Zunächst loyaler Finanzdirektor unter Gerhard Weis und Monika Lindner, ließ er sich im 2006 von einer äußerst bunten „Regenbogenkoalition“ bestehend aus Proponenten von BZÖ bis SPÖ auf den Schild heben: „Alex“, wie ihn beinahe jeder nennt, der in der Medienbranche zu tun hat, war an der Spitze angekommen. In seinem Windschatten wechselte der grüne Stiftungsrat Pius Strobl ins Unternehmen. Er wurde Kommunikationschef und blieb bis zuletzt einer der engsten Berater von Wrabetz.
Die gemeinsam groß angekündigte „größte Programmreform aller Zeiten“ mit der Daily Soap „Mitten im Achten“ war allerdings ein Flop, ebenso die Sendung des extra von ATV abgeworbenen Dominic Heinzl („Chili“). Wrabetz lernte daraus: Aus großen Ankündigungen wurden schnell große Abwägungen und daraus resultierende kleine Schritte, die manche Beobachter mit Stillstand gleichsetzten.
Wrabetz’ erstes Direktorium kam ordentlich ins Schlingern, als die damalige Kanzlerpartei SPÖ sehr direkt Personalwünsche in der Redaktion platzierte: Die Causa schaukelte sich hoch, sogar Informationsdirektor Elmar Oberhauser musste weichen. Kollateralschaden war Strobl, der eine „Abhöraffäre“ im Zuge der Abwahl zu verantworten hatte und seinen Hut nahm. Auch die Installierung des roten Stiftungsrates Niko Pelinka, eines Vertrauten des damaligen Kanzlers Werner Faymann (SPÖ) als Büroleiter ging in die Hose: Nach Protesten in der Belegschaft und äußerst kritischen Berichten, zog der seine Bewerbung zurück.
Bis auf diese Turbulenzen hatte Wrabetz wie kaum ein Zweiter ein Sensorium dafür, wie man (politische) Mehrheiten im obersten ORF-Gremium herstellt – sei es bei Gebührenerhöhungen, bei der Gründung neuen Sender (ORFIII, Sport+), oder bei der Refundierung der ORF-Gebühr infolge der Finanzkrise 2008: Wrabetz hatte letzten Endes immer den Riecher, wie man auch politische Gegner dazu bringen konnte, das zu tun, was ihm nutzte.
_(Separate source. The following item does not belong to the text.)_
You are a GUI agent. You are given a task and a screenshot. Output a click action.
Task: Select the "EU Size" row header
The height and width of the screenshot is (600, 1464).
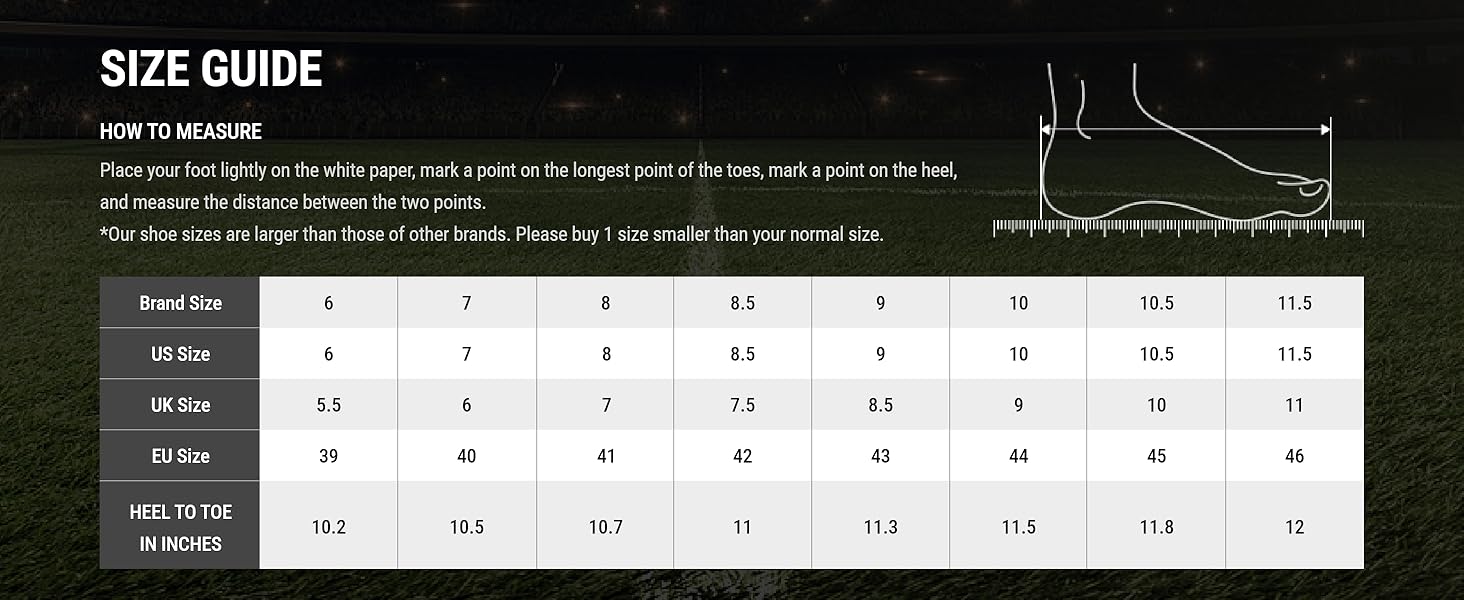[x=180, y=456]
Bis zuletzt konnte er darauf verweisen, keine einzige Abstimmung gegen die ÖVP verloren zu haben. Zwei Mal hintereinander wurde Wrabetz wiedergewählt – im Sommer hatte dann die türkise Kanzlerpartei eine haushohe Mehrheit im Stiftungsrat. Dass er nur sechs von 35 Stimmen erhalten hatte, kränkte ihn dem Vernehmen nach nachhaltig.
Darüber, wie es mit dem Medienmanager Wrabetz nach seiner Zeit im ORF weiter geht, ist noch unbekannt: Abschiedsinterviews gab es keine, auch größere Festivitäten verbat sich der General ausdrücklich.
Was ist das Erbe nach 15 Jahren ORF-Chef Wrabetz?
Als größte Errungenschaft gilt der Info- und Kultursender ORFIII, der nicht nur die Leidenschaft des Opernfans Wrabetz widerspiegelt, sondern ein wichtiges Element des öffentlich-rechtlichen Auftrags des ORF darstellt. Dazu zählen auch Radio- und TVthek. Ebenfalls auf der Haben-Seite steht die glaubwürdige Verteidigung der journalistischen Freiheit am Küniglberg: So entspannt wie unter Wrabetz hatte es sich schon lange nicht mehr für die ORF-Information gearbeitet. Auch die Sanierung des ORF-Zentrums für 303 Millionen fällt weitgehend in seine Amtszeit. Und: Die Stermann und Grissemann-Show „Willkommen Österreich“ ermöglichte auch er. Dort saß Wrabetz am Dienstagabend und ließ mit sich Spaßen.
Vorerst ein letztes Mal.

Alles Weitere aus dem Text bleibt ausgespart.